§ **EXERCISE**
Which of the lines below contain the string "accomplish"? Copy each one.

[Saved entries]
--*--

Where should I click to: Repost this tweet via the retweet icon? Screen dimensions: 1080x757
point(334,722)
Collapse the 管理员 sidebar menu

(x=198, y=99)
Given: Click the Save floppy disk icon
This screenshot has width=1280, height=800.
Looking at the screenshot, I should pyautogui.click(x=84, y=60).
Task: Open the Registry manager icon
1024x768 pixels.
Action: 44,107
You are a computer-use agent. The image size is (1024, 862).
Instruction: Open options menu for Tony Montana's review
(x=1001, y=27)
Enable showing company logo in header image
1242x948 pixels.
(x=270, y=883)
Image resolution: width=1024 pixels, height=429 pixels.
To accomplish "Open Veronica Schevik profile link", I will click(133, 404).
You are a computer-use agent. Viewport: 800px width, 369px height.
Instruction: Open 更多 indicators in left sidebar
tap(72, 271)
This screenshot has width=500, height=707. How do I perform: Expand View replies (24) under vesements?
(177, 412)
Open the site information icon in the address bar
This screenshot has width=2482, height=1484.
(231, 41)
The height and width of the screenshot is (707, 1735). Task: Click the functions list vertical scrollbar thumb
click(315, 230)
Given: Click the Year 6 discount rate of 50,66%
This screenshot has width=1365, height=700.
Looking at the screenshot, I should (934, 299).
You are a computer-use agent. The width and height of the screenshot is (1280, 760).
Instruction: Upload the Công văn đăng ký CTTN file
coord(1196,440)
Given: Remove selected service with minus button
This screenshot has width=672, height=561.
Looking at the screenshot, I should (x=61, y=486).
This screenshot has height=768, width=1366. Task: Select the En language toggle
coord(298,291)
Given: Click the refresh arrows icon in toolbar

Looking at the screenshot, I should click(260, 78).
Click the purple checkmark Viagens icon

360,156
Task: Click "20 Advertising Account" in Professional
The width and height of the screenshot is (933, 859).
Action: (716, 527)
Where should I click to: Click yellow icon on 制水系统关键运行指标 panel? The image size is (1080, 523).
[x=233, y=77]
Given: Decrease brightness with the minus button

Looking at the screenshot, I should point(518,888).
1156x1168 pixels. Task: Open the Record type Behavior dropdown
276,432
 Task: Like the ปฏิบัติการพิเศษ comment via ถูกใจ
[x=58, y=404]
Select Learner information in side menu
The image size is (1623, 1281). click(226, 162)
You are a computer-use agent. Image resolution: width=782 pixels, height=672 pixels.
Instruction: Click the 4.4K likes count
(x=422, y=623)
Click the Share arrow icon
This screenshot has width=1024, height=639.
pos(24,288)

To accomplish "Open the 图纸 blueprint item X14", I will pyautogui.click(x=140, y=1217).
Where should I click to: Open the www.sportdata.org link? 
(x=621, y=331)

--*--

§ **FINISHED EXERCISE**
To accomplish "Open Veronica Schevik profile link", I will click(133, 404).
To accomplish "Open the 图纸 blueprint item X14", I will pyautogui.click(x=140, y=1217).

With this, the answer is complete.